* **The records**
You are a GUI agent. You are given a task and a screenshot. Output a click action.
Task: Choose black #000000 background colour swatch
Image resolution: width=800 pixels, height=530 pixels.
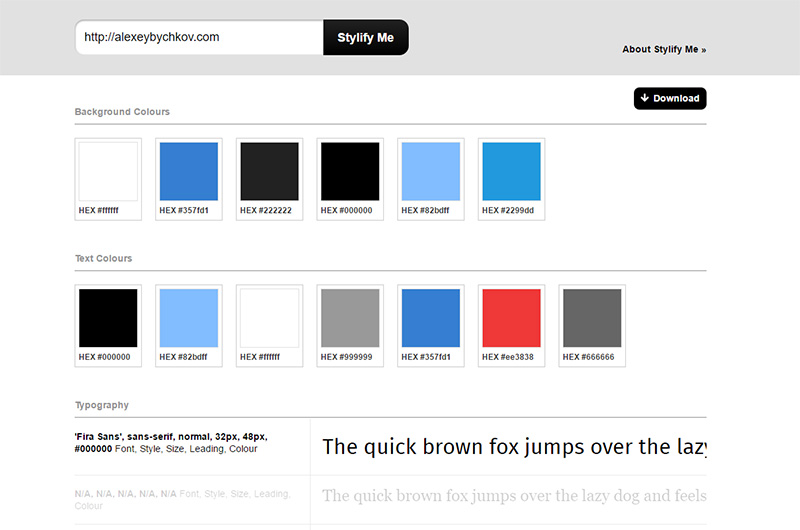[351, 172]
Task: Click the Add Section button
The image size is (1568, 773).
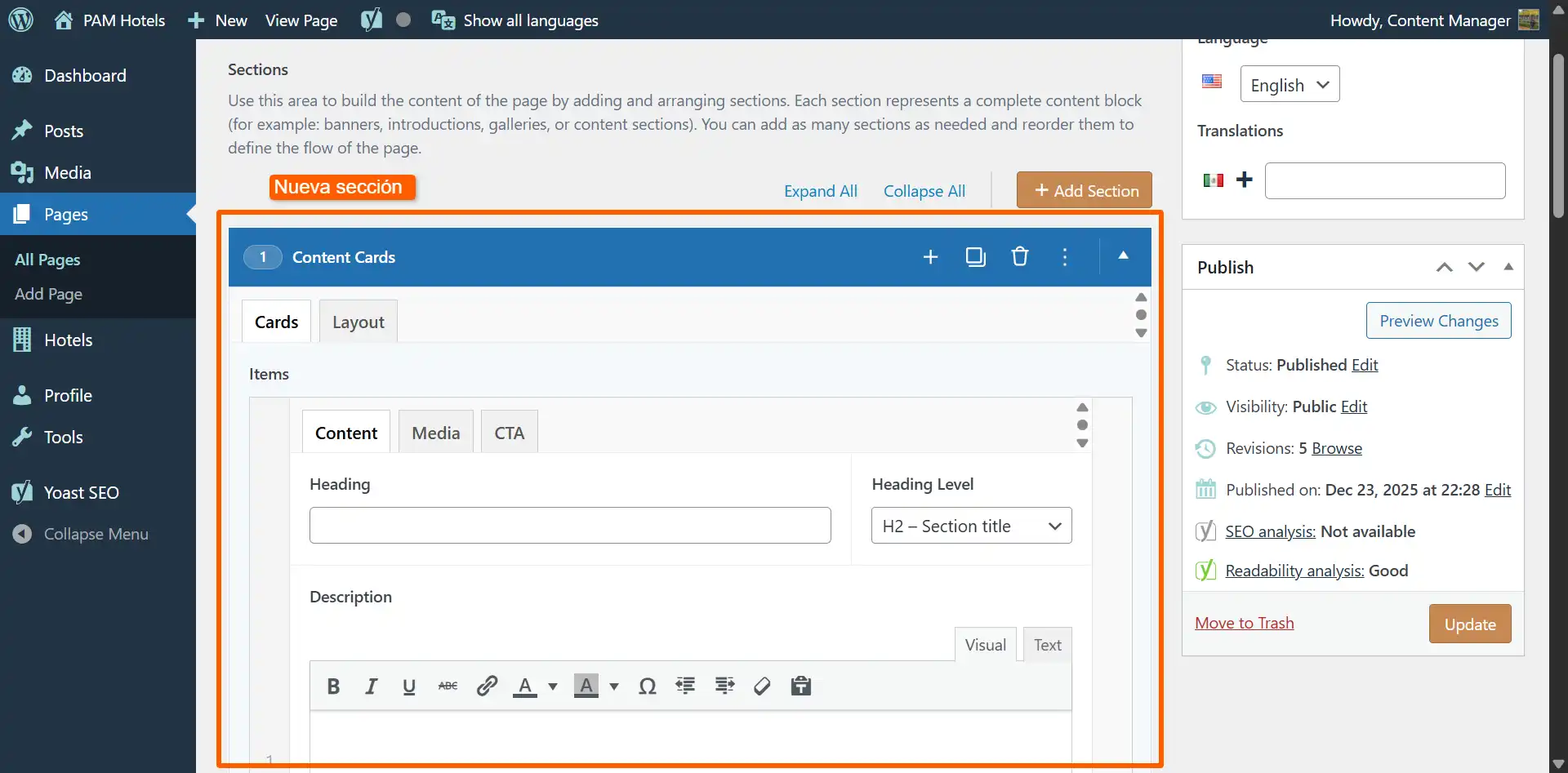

* **What needs to be done**
Word-for-word copy, no pictures: write out the entries above in full.

* **Exercise result**
You are a GUI agent. You are given a task and a screenshot. Output a click action.
Task: Choose black #000000 background colour swatch
Image resolution: width=800 pixels, height=530 pixels.
[351, 172]
Task: Click the Add Section button
The image size is (1568, 773).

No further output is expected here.